• WRITTEN INSTRUCTION:
Copy the part of the listing that opens with the line containing "You are a GUI" and closes with the line containing "coord(177,587)", including both of those lines.

• RECORDS SUPPLIED:
[START]

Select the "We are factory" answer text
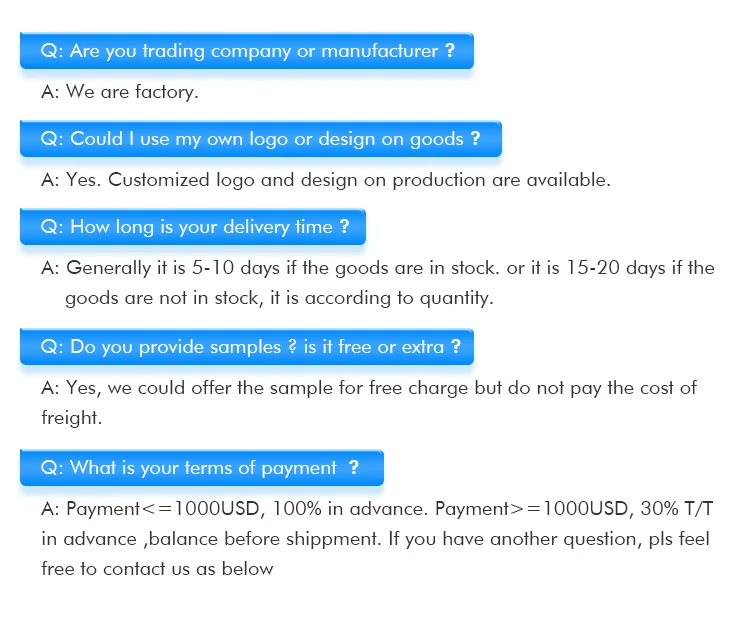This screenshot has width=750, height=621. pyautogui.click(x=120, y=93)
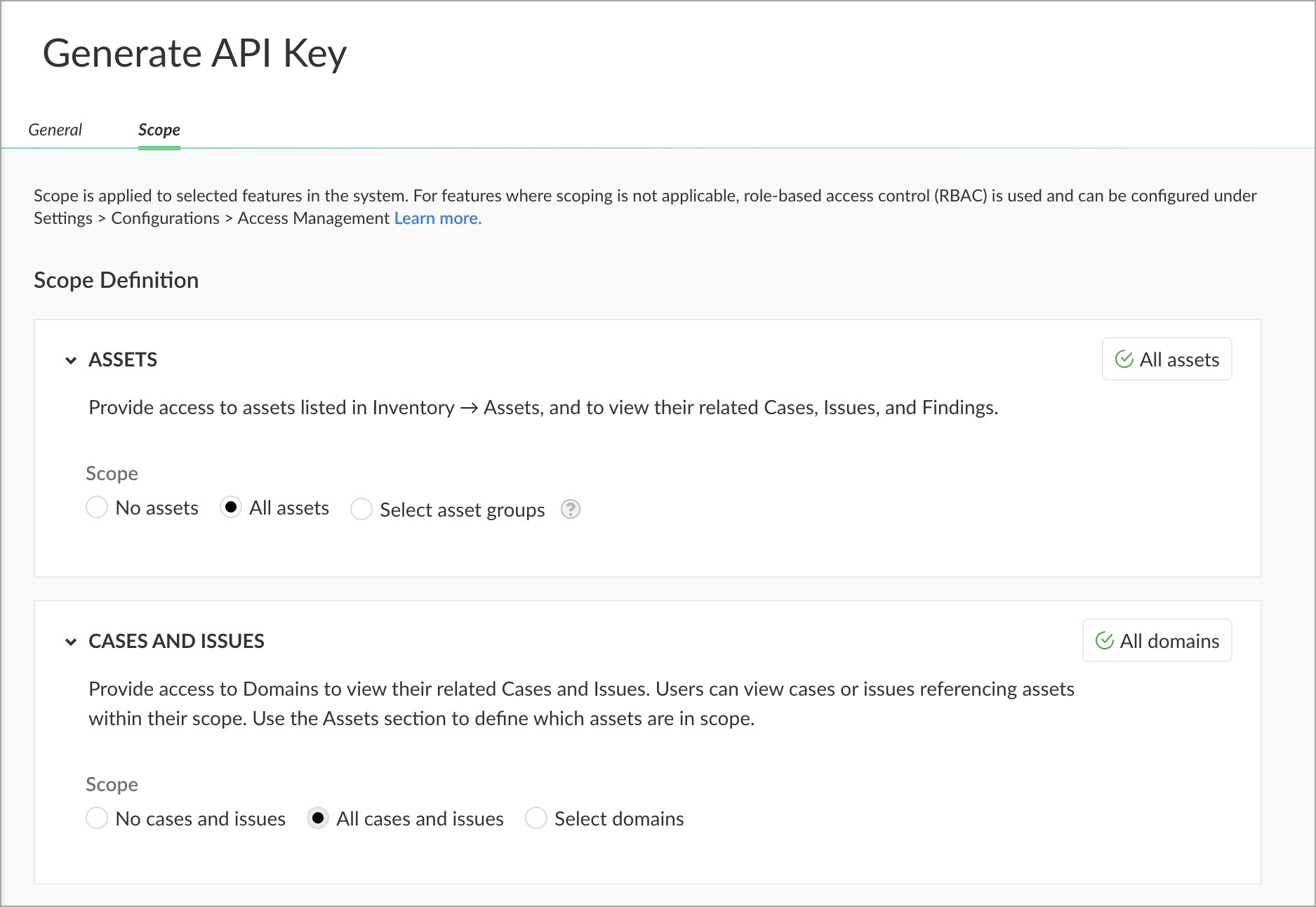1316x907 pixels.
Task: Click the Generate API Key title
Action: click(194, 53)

[END]
[START]

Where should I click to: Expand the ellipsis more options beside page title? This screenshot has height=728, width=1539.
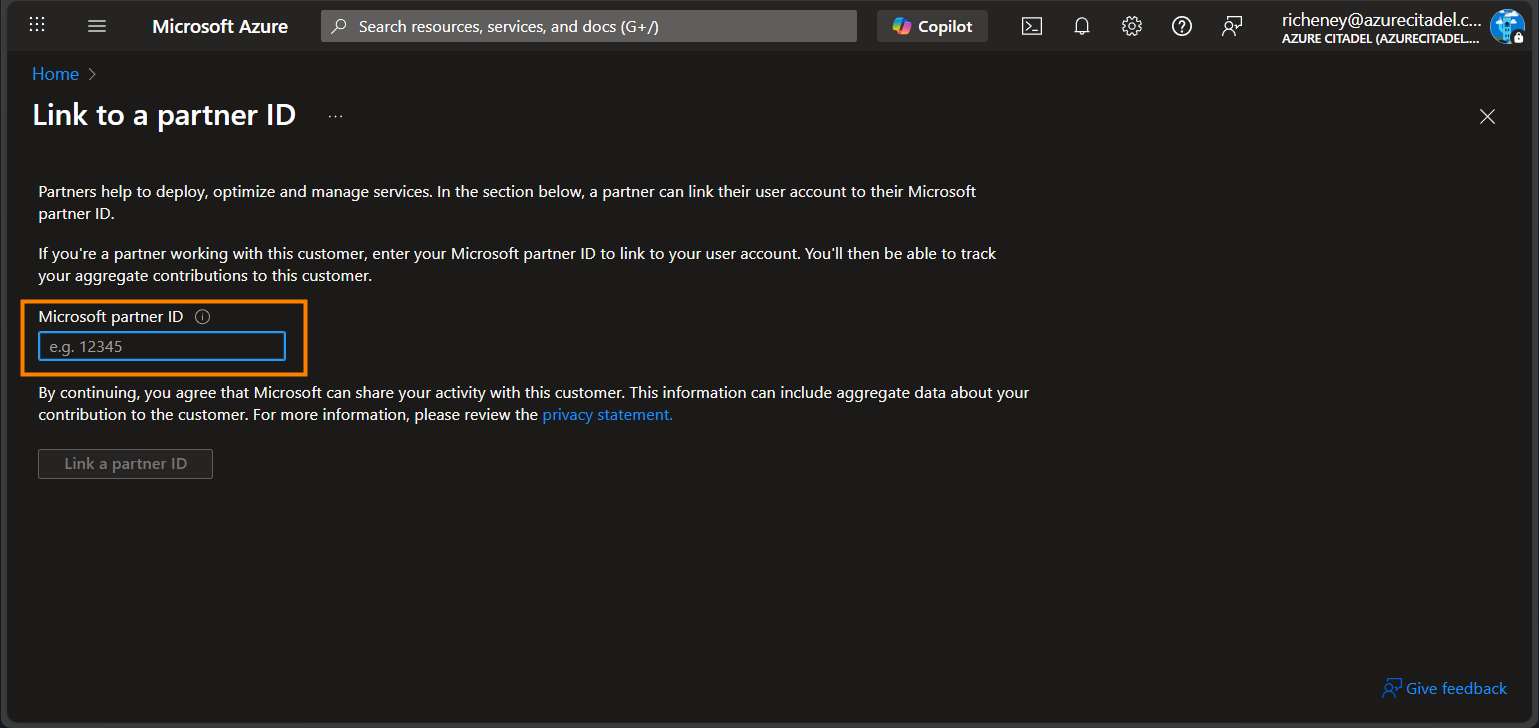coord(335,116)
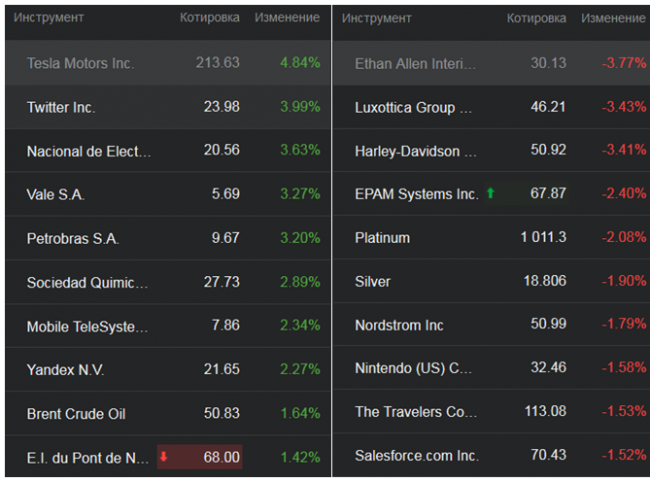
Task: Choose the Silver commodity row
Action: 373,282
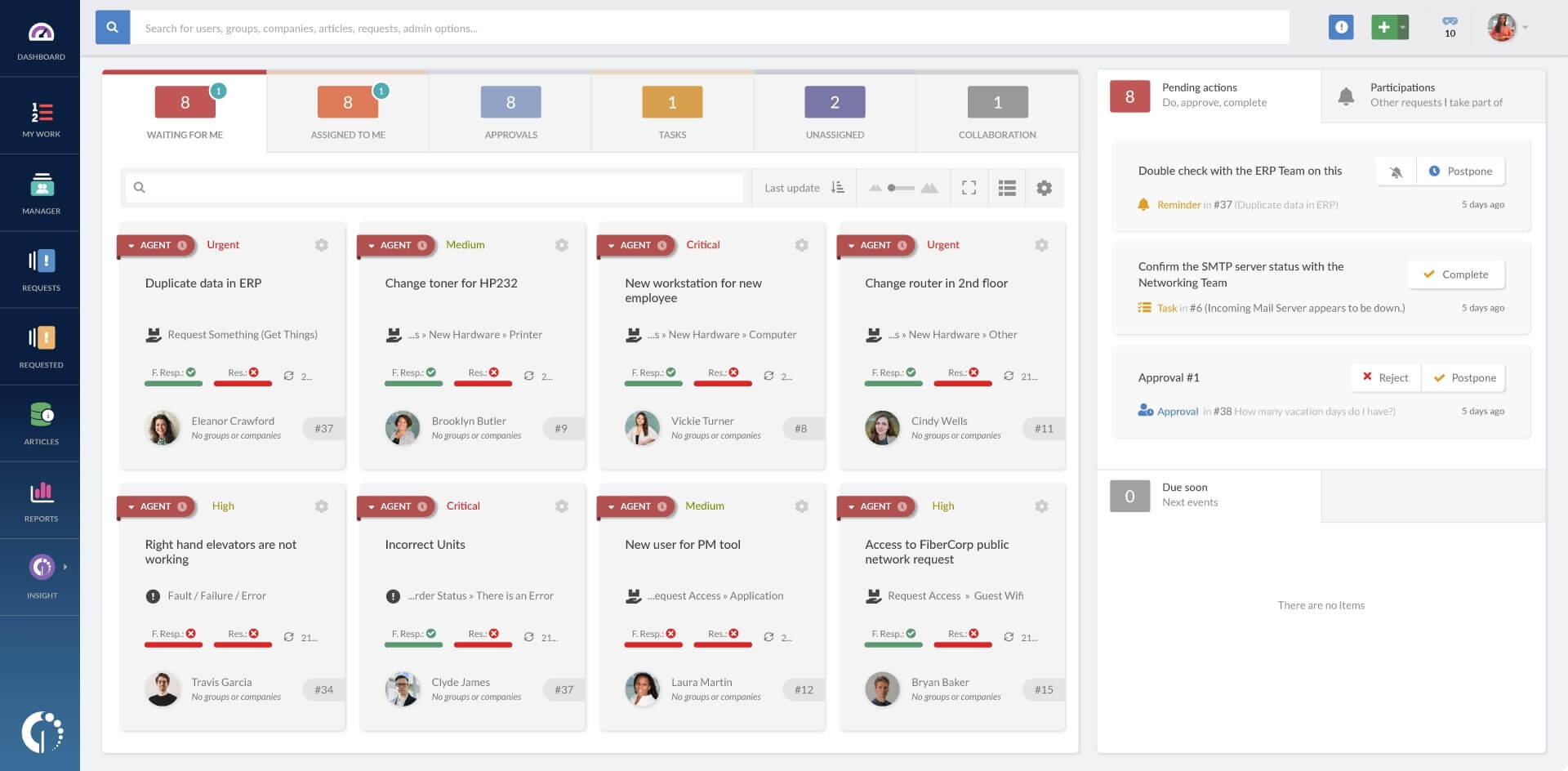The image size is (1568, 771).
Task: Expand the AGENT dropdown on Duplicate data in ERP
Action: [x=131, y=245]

[END]
[START]

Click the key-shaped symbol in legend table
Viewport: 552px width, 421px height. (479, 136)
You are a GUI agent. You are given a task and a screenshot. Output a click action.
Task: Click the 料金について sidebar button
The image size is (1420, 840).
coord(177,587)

[END]

• RESULT FOR THIS TASK:
You are a GUI agent. You are given a task and a screenshot. Output a click action.
Task: Click the 料金について sidebar button
The image size is (1420, 840).
coord(177,587)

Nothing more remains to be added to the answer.